Украинцы уже показали, что они за свое убежище готовы воевать. Белорусам тоже придется за свое убежище сражаться. Сражаться, понимая, что весь период правления Лукашенко является периодом оккупационного характера, периодом, когда у власти находить люди, не имеющие национальной идентичности, не способные понять, зачем нужно белорусское государство. При поддержке инфантильного, далекого от понимания своих задач общества, эти люди воспринимали страну как некий инструмент для наживы, использующий для этой наживы ресурсы соседнего государства.

Война Украины с Россией должна была стать толчком для появления белорусского народа. Не просто как политического сообщества, а как людей, понимающих важность собственной идентичности.

Потому что если это понимание не произойдет в двадцатые годы 21-го века, тогда Беларусь ждет судьба Великого Новгорода, где тоже была самостоятельная политическая нация. Но он был уничтожен русскими, Москвой, Иваном Грозным, превратился в провинциальный придаток к Ленинградской области. Вполне допускаю, что союз Владимира Путина и Александра Лукашенко может стать таким коллективным Иваном Грозным для белорусского национального будущего.

— Насколько вероятен этот сценарий?

— Невозможно предвидеть, на что способна национальная энергия. Когда в 2020-м году были манифестации за отставку Лукашенко и против фальсификации президентских выборов, я не предполагал, что через несколько дней на улицах Минска появятся белые красно-белые флаги. Я не предполагал, что вся эта лукашенковская модель Беларуси, которая началась в 94-м году, окажется просто шелухой. И в случае краха Лукашенко, а также изгнания русских с белорусской земли, как армии, так и государства, она спадет сама собой.

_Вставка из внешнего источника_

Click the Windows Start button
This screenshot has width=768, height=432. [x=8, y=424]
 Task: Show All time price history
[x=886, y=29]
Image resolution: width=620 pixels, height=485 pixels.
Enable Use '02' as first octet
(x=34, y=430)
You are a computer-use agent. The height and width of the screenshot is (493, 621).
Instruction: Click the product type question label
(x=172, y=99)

То, что Беларусь стала плацдармом для нападения на Украину, это всегда будет травмой для белорусского народа. И, безусловно, белорусам придется сказать себе очень простыми словами, что русские как государствообразующая нация — это враги Беларуси. Враг белоруса — это россиянин. Потому что именно русское потворство путинскому режиму, именно русское принятие шовинизма и злодеяний привели к тому, что они использовали территорию «союзного государства», благожелательного к ним народа, для того, чтобы втянуть его в свои преступления. Поэтому национальная идентификация белорусов должна начинаться с четкого понимания, кто их друзья в соседних странах. А это украинцы, поляки, литовцы, и кто их настоящие, непримиримые, подлые, злостные враги. Это Российская Федерация и это те русские, которые поддерживают Владимира Путина.